Within six weeks of contacting Heim, the new chair arrived at her home in Alexandria, La. Seals says the chair has drastically increased her husband’s mobility.

“It was like a miracle for us,” she says. “My husband goes outside now, waters the garden. That’s something he could have never done before. He literally could not leave the house.”

New grants from Reeve Foundation

Though Heim has been refurbishing wheelchairs for families like the Starks and Seals for 11 years, only recently has he received recognition and funding for his work. Up until about a month ago, he was working out of two storage facilities. Now he has moved into his own 1,000-square-foot space. He also has gotten two quality-of-life grants worth a total of $35,000 from the Reeve Foundation for vans to pick up donated chairs.

“It’s really nice to see how the company is taking off, and along with that, he’s getting exposure that has shown people nationwide what he’s doing,” says Mike Ferriter, president of the Boston chapter of the Spinal Cord Injury Association.

Ferriter says that when he first met Heim in 1995, less than a month after the car accident that left him in a wheelchair, all he could do was blink his eyes to say “yes” or “no.”
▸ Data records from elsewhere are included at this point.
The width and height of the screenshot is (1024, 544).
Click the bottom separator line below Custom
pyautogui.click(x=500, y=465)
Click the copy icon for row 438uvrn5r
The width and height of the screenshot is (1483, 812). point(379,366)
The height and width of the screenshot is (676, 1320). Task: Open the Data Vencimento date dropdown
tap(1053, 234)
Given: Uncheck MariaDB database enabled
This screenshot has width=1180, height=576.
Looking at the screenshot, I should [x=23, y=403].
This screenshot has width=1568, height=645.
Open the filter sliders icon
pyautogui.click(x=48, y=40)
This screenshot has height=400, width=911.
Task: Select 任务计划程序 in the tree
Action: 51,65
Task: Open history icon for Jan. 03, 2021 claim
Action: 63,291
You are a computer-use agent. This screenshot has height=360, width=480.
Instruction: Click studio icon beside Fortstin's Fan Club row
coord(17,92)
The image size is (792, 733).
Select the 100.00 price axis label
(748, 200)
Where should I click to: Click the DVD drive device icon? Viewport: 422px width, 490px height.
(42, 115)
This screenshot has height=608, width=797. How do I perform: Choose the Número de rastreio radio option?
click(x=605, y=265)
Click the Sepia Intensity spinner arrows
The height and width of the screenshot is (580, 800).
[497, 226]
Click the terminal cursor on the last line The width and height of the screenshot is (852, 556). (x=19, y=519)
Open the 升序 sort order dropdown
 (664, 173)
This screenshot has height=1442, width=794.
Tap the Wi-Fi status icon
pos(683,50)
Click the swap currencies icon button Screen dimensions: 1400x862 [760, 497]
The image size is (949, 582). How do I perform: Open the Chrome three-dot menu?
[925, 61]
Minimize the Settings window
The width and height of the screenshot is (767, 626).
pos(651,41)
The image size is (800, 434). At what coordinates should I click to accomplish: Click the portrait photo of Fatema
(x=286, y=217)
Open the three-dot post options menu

“He’s been building chairs for people around the U.S. and other countries and shipping them overseas,” Ferriter says. “So he’s well-known now, and he’s really come a long, long way from when he started off.”

Heim, who employs his son Joe and one other person, says he’s determined to keep his service growing. “I see that there is so much need for doing this, but it needs to be funded, because the people that you’re serving just don’t have the money, period.”